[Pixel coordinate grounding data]
◇ ◇ ◇ ◇ ◇
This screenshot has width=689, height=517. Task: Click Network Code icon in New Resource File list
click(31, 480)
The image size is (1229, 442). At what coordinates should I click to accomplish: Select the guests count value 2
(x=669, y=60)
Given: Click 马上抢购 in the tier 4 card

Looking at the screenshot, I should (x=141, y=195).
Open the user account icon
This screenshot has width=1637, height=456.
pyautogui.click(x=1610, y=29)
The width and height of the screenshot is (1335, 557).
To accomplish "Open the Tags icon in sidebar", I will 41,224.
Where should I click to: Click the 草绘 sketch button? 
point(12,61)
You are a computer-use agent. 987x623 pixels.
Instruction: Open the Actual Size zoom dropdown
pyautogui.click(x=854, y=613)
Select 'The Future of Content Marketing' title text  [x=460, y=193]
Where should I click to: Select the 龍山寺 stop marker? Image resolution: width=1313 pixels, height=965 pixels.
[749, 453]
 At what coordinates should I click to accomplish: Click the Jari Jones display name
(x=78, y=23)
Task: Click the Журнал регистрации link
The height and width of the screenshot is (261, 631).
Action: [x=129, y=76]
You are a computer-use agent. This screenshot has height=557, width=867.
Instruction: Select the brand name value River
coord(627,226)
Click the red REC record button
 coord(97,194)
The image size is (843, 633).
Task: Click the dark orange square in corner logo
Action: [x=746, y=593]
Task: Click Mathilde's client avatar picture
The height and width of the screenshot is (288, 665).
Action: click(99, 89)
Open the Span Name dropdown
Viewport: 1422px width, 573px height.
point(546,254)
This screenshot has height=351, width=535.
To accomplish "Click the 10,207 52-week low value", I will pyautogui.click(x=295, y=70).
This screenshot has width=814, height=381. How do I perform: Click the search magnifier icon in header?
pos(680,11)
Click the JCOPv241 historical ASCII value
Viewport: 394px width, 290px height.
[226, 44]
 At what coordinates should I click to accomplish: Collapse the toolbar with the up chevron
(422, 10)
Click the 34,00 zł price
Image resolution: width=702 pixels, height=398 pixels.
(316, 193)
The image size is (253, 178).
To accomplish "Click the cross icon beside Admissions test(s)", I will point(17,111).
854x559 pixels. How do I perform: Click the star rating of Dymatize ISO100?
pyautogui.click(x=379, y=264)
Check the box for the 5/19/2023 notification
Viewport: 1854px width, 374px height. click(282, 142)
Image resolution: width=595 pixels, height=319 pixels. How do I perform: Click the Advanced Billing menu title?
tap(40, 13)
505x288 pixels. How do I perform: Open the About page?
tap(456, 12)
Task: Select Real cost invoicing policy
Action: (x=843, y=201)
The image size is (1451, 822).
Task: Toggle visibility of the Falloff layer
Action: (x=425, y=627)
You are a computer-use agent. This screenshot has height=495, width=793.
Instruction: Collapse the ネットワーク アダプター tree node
◇ ◇ ◇ ◇ ◇
■ The task ■
Exact reproduction is required: output the lines from the start of the entries above through the line with "The width and".

■ Answer to this exercise ■
This screenshot has width=689, height=517. Task: Click Network Code icon in New Resource File list
click(31, 480)
The image size is (1229, 442). At what coordinates should I click to accomplish: Select the guests count value 2
(x=669, y=60)
Given: Click 马上抢购 in the tier 4 card

Looking at the screenshot, I should (x=141, y=195).
Open the user account icon
This screenshot has width=1637, height=456.
pyautogui.click(x=1610, y=29)
The width and height of the screenshot is (1335, 557).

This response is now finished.